Mr Sedwill has already commissioned one review into what happened to the dossier, after concerns were raised last year in Parliament and the media, which found it had not been retained "in line with departmental policy".

The review concluded the Home Office "acted appropriately, referring information received during this period to the relevant authorities".

Reports yesterday suggested the file included the name of a former Tory MP who was found with child pornography videos at UK customs in the 1980s but escaped without any action being taken.
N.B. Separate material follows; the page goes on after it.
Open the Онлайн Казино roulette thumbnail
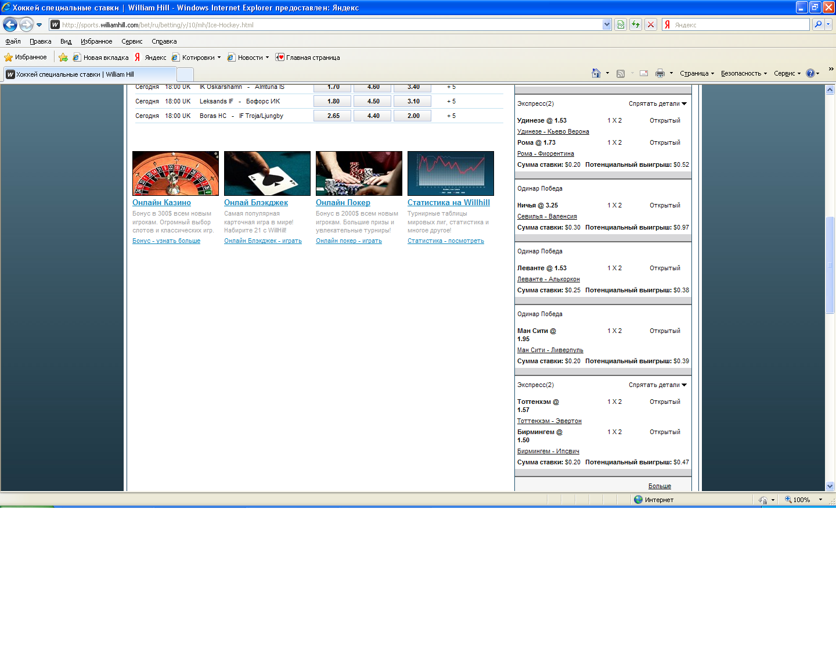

The Customs officer is said to have spoken to detectives on Operation Fernbridge, an investigation into allegations of sexual abuse by people including high-profile figures in London.

Labour MP Tom Watson said he was writing to DPP Alison Saunders to ask her to examine the evidence relating to the unnamed Tory politician. He said: "It's a remarkable revelation. If true, it shows that a crime was not investigated but also is shocking because it's yet another example of intelligence going missing.
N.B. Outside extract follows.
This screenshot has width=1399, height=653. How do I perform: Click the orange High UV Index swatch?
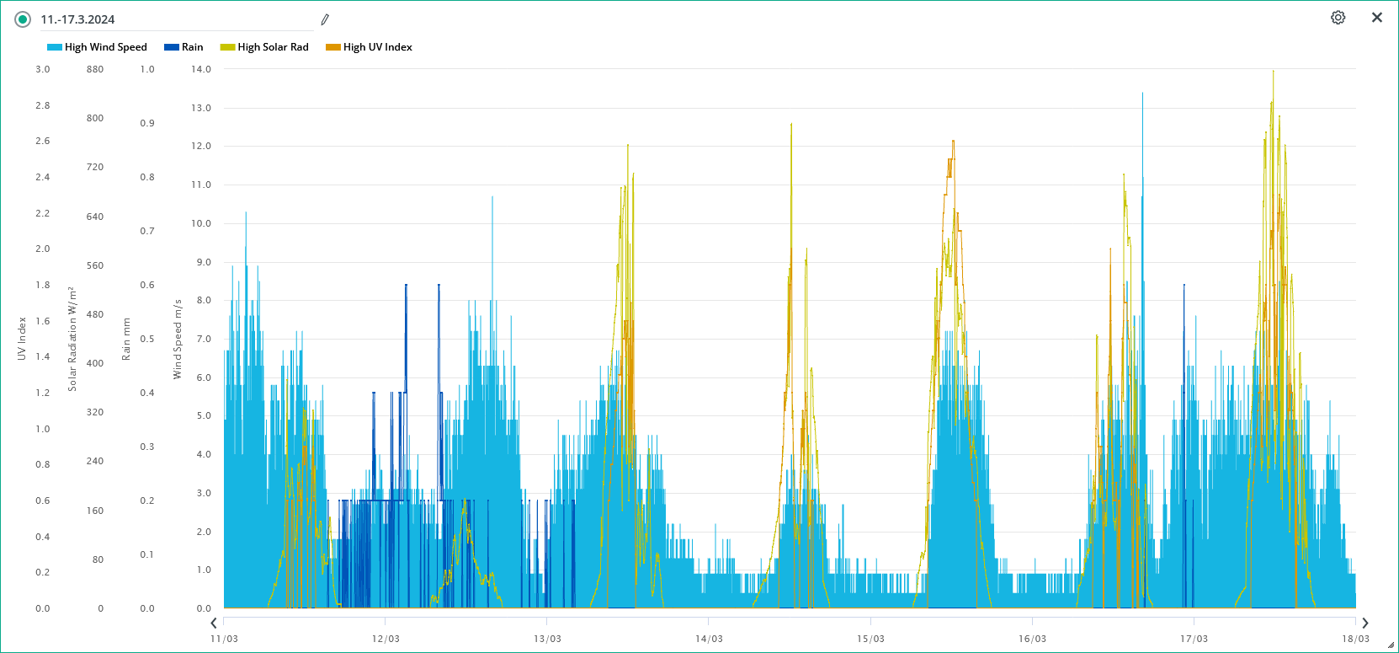[x=333, y=47]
"I hope the DPP will share the concern of many MPs about this."

The Metropolitan Police said: "We are not prepared to give a running commentary on Operation Fernbridge."

Meanwhile, it emerged that four more cases of historic sex abuse have been referred to the police by Home Office officials in recent months, following a review ordered last year covering the period 1979 and 1999.

A review of a database containing details of 746,000 files identified 13 items of information about alleged child abuse, including four cases involving Home Office staff.

Nine of these items, including all cases involving Home Office officials, were already known to the police or were reported to them by the Home Office at the time. The remaining four have now been passed to the police for a "proper assessment".